GLAAD, the world’s largest lesbian, gay, bisexual, transgender, and queer (LGBTQ) media advocacy organization, announced today the nominees for the 32nd Annual GLAAD Media Awards honoring media for fair, accurate, and inclusive representations of LGBTQ people and issues.
I’ve been covering these awards for about 20 years now and trust me, there was a time not all that long ago when it was stretch to fill these categories with deserving nominees. Not anymore! So much LGBTQ content these days – even Hallmark movies!
It’s a miracle. Actually, it’s progress.
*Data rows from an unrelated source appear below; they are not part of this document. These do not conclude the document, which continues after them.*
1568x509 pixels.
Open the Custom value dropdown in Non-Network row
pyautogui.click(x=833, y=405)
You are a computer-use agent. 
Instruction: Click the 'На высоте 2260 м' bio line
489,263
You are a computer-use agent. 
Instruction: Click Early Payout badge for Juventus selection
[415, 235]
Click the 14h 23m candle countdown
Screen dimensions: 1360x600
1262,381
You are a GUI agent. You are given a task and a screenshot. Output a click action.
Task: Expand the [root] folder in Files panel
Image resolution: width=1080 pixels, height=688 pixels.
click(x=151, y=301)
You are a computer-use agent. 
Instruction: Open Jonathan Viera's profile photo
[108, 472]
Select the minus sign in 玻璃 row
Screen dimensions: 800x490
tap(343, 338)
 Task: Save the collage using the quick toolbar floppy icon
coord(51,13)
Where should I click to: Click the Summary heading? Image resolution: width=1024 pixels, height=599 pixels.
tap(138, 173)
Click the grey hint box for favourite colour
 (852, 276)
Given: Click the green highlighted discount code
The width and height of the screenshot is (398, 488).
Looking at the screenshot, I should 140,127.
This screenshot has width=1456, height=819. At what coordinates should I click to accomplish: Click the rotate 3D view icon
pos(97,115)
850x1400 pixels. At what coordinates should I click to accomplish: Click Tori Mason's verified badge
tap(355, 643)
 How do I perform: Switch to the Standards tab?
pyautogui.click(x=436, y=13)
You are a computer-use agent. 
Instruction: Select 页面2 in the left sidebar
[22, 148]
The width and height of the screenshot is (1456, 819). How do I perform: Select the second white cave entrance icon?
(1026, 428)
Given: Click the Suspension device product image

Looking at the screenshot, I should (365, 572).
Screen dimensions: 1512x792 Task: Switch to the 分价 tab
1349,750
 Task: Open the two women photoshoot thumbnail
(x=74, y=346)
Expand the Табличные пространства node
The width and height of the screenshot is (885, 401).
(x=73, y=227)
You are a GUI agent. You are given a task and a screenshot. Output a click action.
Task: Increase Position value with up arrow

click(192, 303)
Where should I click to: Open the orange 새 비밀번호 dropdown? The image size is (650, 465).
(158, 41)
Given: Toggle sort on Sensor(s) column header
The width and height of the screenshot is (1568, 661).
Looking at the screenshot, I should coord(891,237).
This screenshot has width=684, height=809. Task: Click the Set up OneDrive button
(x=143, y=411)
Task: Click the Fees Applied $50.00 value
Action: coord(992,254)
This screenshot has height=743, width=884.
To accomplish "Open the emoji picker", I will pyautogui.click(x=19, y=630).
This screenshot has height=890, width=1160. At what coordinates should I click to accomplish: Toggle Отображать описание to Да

The culture is always way ahead of whatever the heck is going on in DC.
Here are some of the major categories – you can see full list by clicking on the link at the bottom.
Outstanding Film – Wide Release
The Craft: Legacy (Sony Pictures)
Happiest Season (Hulu)
Ma Rainey’s Black Bottom (Netflix)
The Old Guard (Netflix)
The Prom (Netflix)
Outstanding Film – Limited Release
Ammonite (NEON)
And Then We Danced (Music Box Films)
The Boys in the Band (Netflix)
The Half of It (Netflix)
I Carry You With Me (Sony Pictures Classics)
Kajillionaire (Focus Features)
The Life Ahead (Netflix)
Lingua Franca (ARRAY/Netflix)
Monsoon (Strand Releasing)
The True Adventures of Wolfboy (Vertical Entertainment)
Outstanding Documentary
Circus of Books (Netflix)
Disclosure (Netflix)
Equal (HBO Max)
For They Know Not What They Do (First Run Features)
Howard (Disney+)
Mucho Mucho Amor (Netflix)
Scream, Queen: My Nightmare on Elm Street (Virgil FIlms/Shudder)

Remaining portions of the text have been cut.